Species distribution models (SDMs) are now being widely used in ecology for management and conservation purposes across terrestrial, freshwater, and marine realms. The increasing interest in SDMs has drawn the attention of ecologists to spatial models and, in particular, to geostatistical models, which are used to associate observations of species occurrence or abundance with environmental covariates in a finite number of locations in order to predict where (and how much of) a species is likely to be present in unsampled locations. Standard geostatistical methodology assumes that the choice of sampling locations is independent of the values of the variable of interest. However, in natural environments, due to practical limitations related to time and financial constraints, this theoretical assumption is often violated.
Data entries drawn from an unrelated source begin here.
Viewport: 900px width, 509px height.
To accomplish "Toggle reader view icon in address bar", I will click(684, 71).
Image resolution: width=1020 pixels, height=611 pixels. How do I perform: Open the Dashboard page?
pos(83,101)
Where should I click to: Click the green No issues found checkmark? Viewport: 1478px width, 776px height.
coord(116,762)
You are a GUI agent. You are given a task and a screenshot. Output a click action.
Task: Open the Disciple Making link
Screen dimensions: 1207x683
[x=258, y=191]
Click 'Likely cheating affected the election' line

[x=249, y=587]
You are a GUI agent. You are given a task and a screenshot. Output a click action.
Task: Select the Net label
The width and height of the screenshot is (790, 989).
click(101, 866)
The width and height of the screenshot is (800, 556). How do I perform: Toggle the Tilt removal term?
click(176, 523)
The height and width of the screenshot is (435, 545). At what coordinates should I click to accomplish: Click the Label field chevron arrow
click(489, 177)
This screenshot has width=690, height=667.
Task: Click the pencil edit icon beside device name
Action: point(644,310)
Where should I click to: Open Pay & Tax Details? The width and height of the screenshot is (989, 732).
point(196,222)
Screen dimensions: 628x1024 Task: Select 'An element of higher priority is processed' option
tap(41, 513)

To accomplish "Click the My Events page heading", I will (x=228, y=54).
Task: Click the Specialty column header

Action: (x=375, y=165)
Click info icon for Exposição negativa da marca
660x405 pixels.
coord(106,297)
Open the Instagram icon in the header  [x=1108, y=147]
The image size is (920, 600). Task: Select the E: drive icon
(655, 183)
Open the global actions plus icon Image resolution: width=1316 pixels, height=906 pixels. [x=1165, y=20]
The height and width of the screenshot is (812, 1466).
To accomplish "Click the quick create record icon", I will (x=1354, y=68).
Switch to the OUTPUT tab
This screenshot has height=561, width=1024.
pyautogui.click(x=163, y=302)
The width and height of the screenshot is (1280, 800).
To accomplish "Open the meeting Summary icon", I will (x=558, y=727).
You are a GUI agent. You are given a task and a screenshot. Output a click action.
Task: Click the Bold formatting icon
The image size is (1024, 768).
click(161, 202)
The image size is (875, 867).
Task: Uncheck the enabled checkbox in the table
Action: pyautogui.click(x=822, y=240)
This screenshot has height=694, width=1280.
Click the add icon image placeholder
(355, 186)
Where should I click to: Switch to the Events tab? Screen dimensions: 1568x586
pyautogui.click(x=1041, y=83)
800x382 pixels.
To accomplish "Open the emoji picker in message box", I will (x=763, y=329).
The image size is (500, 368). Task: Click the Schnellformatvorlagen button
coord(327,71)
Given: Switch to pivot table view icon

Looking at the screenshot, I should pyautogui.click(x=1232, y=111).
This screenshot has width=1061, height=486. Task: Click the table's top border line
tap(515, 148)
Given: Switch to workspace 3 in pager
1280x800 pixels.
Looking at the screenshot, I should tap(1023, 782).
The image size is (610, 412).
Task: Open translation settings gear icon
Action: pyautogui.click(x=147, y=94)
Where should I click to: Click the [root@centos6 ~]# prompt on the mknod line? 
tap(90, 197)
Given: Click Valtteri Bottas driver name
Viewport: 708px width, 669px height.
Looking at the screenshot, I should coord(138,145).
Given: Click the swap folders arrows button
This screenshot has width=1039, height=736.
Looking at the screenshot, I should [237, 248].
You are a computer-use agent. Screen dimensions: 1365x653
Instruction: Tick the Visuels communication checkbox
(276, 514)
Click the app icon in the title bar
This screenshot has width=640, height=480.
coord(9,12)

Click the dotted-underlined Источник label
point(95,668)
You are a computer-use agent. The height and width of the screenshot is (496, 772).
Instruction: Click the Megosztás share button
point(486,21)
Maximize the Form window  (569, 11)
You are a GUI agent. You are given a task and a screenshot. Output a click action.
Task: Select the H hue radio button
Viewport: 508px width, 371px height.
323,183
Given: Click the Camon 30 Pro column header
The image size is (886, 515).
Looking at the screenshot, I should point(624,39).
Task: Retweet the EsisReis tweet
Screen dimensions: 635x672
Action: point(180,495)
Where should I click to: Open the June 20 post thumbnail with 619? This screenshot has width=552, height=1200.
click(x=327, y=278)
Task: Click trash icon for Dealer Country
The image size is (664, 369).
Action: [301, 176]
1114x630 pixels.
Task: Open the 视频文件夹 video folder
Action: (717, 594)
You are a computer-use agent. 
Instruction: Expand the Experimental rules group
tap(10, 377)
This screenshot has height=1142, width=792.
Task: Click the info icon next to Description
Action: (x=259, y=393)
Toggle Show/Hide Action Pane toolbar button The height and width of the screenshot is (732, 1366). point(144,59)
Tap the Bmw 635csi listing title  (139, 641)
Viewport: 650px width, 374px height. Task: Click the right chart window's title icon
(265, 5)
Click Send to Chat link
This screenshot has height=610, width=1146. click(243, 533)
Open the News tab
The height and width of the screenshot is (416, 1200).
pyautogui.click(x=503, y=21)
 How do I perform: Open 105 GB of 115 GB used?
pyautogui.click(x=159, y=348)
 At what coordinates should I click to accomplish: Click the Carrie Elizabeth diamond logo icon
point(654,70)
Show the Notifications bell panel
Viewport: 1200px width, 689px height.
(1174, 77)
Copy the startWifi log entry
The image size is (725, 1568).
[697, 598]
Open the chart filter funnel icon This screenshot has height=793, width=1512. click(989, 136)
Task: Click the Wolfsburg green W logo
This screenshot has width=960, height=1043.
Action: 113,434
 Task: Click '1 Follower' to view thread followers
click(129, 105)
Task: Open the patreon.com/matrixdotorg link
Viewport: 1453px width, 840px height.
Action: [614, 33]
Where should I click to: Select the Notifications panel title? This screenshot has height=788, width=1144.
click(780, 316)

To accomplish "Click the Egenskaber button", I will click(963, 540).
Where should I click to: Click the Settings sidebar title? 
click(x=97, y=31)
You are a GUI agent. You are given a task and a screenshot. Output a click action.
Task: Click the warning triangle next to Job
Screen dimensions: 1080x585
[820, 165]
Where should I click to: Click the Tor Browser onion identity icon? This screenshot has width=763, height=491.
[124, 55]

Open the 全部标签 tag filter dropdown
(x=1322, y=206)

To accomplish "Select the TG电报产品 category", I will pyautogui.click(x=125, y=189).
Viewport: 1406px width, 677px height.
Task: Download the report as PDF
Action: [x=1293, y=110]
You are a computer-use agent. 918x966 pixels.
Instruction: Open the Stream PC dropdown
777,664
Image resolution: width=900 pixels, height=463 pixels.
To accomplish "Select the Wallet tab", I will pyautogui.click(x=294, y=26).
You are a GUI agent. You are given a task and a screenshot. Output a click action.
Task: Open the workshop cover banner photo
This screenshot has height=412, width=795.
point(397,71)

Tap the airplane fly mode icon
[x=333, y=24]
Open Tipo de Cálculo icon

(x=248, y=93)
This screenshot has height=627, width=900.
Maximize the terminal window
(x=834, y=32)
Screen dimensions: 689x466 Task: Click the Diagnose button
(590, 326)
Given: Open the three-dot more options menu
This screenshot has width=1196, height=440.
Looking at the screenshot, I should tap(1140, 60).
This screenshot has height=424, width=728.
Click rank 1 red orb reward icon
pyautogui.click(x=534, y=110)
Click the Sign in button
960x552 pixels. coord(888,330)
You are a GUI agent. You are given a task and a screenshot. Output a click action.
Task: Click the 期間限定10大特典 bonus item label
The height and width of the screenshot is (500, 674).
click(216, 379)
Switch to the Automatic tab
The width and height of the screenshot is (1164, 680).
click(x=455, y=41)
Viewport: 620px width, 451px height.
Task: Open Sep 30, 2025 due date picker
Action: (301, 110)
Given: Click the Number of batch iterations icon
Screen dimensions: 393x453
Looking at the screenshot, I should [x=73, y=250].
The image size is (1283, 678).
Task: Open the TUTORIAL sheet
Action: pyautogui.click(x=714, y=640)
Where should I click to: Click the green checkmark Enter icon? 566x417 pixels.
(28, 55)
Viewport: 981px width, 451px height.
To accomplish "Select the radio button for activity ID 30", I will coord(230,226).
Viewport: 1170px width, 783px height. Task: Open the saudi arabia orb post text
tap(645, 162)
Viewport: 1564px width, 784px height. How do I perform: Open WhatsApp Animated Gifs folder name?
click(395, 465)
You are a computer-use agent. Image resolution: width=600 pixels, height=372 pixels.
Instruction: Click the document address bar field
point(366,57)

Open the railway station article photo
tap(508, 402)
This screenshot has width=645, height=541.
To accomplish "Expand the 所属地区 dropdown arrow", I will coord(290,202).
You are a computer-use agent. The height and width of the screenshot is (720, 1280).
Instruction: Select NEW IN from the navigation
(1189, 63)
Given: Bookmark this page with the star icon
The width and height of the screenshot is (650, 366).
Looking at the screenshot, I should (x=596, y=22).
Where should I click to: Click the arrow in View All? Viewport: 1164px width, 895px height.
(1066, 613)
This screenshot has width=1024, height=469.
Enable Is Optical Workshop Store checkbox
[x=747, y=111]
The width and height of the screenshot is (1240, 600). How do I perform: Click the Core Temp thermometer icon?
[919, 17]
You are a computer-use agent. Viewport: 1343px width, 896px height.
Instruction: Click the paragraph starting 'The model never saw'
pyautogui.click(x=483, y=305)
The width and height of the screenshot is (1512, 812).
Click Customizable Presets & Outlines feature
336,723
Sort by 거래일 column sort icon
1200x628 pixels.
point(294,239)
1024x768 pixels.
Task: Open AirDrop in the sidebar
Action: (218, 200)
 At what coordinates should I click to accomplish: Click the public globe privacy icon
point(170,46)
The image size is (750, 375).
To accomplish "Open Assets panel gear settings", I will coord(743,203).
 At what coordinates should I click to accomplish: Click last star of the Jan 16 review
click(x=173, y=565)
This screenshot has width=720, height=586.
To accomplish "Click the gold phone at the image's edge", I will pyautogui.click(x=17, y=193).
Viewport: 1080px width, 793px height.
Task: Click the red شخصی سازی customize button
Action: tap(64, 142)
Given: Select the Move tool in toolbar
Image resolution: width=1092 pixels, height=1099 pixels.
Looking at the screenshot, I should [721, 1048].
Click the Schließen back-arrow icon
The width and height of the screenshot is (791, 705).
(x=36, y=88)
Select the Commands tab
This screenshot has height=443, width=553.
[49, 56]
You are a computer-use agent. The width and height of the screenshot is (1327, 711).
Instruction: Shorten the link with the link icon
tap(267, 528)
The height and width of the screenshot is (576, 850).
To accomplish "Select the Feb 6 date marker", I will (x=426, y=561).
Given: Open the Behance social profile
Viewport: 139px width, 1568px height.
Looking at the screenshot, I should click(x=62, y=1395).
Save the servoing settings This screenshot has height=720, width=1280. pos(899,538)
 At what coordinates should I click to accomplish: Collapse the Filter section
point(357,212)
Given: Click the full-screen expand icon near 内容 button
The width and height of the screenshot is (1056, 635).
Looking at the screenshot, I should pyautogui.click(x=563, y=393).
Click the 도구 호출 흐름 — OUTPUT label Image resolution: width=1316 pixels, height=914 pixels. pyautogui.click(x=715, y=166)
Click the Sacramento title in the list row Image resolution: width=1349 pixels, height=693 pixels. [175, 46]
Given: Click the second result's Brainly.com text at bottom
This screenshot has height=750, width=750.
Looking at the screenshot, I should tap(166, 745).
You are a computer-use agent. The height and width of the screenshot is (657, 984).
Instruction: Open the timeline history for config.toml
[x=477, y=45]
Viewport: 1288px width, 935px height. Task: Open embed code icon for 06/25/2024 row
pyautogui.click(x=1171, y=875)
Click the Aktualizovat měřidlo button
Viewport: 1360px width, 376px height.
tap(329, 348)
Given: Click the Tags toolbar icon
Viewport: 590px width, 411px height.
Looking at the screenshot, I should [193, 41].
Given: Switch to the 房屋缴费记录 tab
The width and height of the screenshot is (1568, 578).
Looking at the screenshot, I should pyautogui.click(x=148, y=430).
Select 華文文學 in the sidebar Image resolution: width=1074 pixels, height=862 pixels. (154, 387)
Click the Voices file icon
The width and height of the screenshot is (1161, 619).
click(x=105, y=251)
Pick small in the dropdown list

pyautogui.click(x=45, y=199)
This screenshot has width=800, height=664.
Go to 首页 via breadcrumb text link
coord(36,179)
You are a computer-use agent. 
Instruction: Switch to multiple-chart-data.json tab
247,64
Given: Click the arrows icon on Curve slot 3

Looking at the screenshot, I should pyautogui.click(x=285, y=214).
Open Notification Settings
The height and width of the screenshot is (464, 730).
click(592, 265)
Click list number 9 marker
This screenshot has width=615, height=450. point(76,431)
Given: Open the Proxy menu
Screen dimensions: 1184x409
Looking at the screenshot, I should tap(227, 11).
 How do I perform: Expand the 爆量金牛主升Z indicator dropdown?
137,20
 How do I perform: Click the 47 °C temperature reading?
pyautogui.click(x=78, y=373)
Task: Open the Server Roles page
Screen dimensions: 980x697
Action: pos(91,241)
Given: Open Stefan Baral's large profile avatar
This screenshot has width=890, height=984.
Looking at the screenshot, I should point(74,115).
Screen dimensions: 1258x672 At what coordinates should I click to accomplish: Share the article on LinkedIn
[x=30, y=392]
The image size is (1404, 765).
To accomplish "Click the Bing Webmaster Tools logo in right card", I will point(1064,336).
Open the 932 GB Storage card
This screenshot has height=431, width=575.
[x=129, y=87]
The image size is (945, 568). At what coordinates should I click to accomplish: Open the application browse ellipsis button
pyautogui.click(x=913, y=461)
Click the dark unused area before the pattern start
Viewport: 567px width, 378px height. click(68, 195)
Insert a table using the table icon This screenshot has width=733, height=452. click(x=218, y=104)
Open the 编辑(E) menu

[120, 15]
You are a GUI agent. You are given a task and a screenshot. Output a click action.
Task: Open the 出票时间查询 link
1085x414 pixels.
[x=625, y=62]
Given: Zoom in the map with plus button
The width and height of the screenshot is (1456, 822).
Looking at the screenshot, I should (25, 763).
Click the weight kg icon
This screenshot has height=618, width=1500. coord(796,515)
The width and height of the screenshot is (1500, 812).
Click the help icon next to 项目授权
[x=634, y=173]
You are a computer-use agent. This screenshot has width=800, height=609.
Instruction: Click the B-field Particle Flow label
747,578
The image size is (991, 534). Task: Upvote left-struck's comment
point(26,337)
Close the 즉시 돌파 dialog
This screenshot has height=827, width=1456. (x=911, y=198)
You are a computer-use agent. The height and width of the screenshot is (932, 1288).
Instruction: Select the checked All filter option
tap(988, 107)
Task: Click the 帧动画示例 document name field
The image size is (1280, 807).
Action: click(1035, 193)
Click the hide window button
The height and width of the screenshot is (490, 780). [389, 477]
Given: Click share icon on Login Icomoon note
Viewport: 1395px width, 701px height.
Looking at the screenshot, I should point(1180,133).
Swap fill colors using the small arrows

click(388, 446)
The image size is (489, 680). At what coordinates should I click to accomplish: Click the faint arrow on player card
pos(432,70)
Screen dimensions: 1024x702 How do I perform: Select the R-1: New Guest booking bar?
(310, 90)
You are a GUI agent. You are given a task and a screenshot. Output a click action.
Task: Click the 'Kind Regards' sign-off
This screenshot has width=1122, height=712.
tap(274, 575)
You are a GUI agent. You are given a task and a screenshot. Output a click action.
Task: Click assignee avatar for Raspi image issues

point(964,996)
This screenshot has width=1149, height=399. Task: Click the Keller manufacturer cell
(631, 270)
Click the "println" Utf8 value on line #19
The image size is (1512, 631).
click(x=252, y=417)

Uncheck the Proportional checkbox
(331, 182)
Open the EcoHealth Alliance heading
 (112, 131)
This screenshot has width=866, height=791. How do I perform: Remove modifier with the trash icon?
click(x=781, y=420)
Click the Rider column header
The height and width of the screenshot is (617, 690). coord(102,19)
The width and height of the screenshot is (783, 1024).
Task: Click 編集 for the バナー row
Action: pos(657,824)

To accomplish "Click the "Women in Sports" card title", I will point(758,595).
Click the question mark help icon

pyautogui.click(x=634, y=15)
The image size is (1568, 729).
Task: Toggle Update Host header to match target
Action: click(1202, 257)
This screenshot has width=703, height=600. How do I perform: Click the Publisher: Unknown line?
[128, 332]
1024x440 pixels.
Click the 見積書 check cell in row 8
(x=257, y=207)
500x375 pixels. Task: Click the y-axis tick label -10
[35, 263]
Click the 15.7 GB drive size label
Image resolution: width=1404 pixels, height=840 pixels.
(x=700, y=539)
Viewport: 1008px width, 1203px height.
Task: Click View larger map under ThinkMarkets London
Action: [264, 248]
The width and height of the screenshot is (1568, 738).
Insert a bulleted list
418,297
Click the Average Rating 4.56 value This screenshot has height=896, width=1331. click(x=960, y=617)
In fact, data commonly derive from opportunistic sampling (e.g., whale or bird watching), in which observers tend to look for a specific species in areas where they expect to find it. These are examples of what is referred to as preferential sampling, which can lead to biased predictions of the distribution of the species. The aim of this study is to discuss a SDM that addresses this problem and that it is more computationally efficient than existing MCMC methods. From a statistical point of view, we interpret the data as a marked point pattern, where the sampling locations form a point pattern and the measurements taken in those locations (i.e., species abundance or occurrence) are the associated marks. Inference and prediction of species distribution is performed using a Bayesian approach, and integrated nested Laplace approximation (INLA) methodology and software are used for model fitting to minimize the computational burden. We show that abundance is highly overestimated at low abundance locations when preferential sampling effects not accounted for, in both a simulated example and a practical application using fishery data. This highlights that ecologists should be aware of the potential bias resulting from preferential sampling and account for it in a model when a survey is based on non‐randomized and/or non‐systematic sampling.

Highlights

  • An increasing interest in Species distribution models (SDMs) for management and conservation purposes has drawn the attention of ecologists to spatial models (Dormann et al, 2007)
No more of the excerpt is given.